Abbildung 2: Compliance-Änderung aufgrund der ESR in einer Stimulationssequenz mit dem Up-Down-Stimulationsverfahren (von unten nach oben, beginnend bei niedrigen Stimulationsniveaus q0). Erhöhung der Stimulationsniveaus q0 bis q3, Verringerung der Stimulationsniveaus q3 bis q0. Einzelne Leiterbahnen entsprechen Impedanzänderungen, die durch das Auslösen des eSR beobachtet werden. Verwendete Stimuli: Bursts von 300 ms, Stimulation beginnt zum Zeitpunkt = 0. Abkürzung: eSR = elektrisch evozierter Stapediusreflex. Bitte klicken Sie hier, um eine größere Version dieser Abbildung anzuzeigen.
Generell ist die spontane Akzeptanz einer eSRT-basierten Anpassung hoch. In Bezug auf die audiologische Leistungsfähigkeit zeigen Patienten mit einer auf eSRT basierenden Programmierung keine signifikanten Unterschiede in den unterstützten Schwellenwerten oder Worterkennungswerten im Vergleich zu erfahrenen Patienten mit einer Programmierung, die auf einer subjektiven Lautheitsskalabasiert 3. Solche Ergebnisse sind jedoch nur zu erwarten, wenn eine zuverlässige Lautheitsskalierung möglich ist.
Insbesondere bilaterale Cochlea-Implantat-Träger scheinen von der eSRT-basierten Programmierung zu profitieren. Diese Patienten erreichen oft ähnliche Hörschwellen auf beiden Ohren, wie in Abbildung 3 dargestellt. Letzteres deutet darauf hin, dass die Symmetrie des Gehörs hoch ist, wenn die eSRT-Methode zur Anpassung beider Implantate verwendet wird.

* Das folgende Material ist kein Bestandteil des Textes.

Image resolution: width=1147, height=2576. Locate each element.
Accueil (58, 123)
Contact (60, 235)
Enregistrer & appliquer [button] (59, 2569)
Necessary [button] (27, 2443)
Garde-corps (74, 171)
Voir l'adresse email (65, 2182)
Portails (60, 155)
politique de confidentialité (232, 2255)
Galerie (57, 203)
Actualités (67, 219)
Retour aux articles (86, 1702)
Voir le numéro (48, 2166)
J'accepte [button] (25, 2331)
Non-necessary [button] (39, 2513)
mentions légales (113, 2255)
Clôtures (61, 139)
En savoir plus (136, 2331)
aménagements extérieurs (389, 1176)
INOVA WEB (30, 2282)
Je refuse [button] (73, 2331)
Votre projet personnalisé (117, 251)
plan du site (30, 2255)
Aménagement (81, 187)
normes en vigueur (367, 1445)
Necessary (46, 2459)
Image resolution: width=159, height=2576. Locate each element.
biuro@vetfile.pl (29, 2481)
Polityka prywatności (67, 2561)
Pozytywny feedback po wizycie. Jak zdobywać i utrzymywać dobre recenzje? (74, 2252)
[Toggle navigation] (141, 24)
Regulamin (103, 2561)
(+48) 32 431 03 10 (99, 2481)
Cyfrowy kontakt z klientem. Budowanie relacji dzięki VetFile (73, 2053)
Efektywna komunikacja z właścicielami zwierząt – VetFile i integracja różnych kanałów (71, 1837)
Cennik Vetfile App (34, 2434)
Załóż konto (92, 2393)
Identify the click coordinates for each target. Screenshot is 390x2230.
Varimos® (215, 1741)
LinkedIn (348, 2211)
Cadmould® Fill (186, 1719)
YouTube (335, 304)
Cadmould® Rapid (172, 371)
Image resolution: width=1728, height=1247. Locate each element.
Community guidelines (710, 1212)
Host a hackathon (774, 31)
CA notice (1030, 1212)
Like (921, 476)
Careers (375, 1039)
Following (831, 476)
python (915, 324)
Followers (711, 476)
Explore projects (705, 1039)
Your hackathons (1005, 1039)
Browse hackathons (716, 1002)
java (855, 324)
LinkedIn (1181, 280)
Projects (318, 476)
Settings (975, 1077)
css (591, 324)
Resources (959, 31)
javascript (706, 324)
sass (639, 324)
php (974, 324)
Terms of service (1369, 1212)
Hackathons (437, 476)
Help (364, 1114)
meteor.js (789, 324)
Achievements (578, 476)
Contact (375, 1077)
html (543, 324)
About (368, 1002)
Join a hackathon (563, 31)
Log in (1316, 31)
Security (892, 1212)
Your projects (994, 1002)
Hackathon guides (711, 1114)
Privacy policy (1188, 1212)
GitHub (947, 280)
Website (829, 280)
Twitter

Abbildung 3: Fallbeispiel eines bilateral implantierten Patienten. Oberes Bild: Programmierte Stimulationsstufen für das linke und rechte Cochlea-Implantat basierend auf der eSRT-Methode. Nullladung bedeutet inaktive Elektroden, die typischerweise deaktiviert werden, wenn nicht-auditive Nebenwirkungen oder keine auditiven Wahrnehmungen an bestimmten Elektroden auftreten. Unteres Panel: entsprechende Hörschwellen auf beiden Ohren. HINWEIS: Während sich das Komfortniveau auf der Grundlage der eSRT bei diesem Patienten auf beiden Ohren signifikant unterscheidet, zeigen die damit verbundenen Hörschwellen ein hohes Maß an Symmetrie. Abkürzungen: eSR = elektrisch evozierter Stapediusreflex; eSRT = eSR-Schwellenwerte. Bitte klicken Sie hier, um eine größere Version dieser Abbildung anzuzeigen.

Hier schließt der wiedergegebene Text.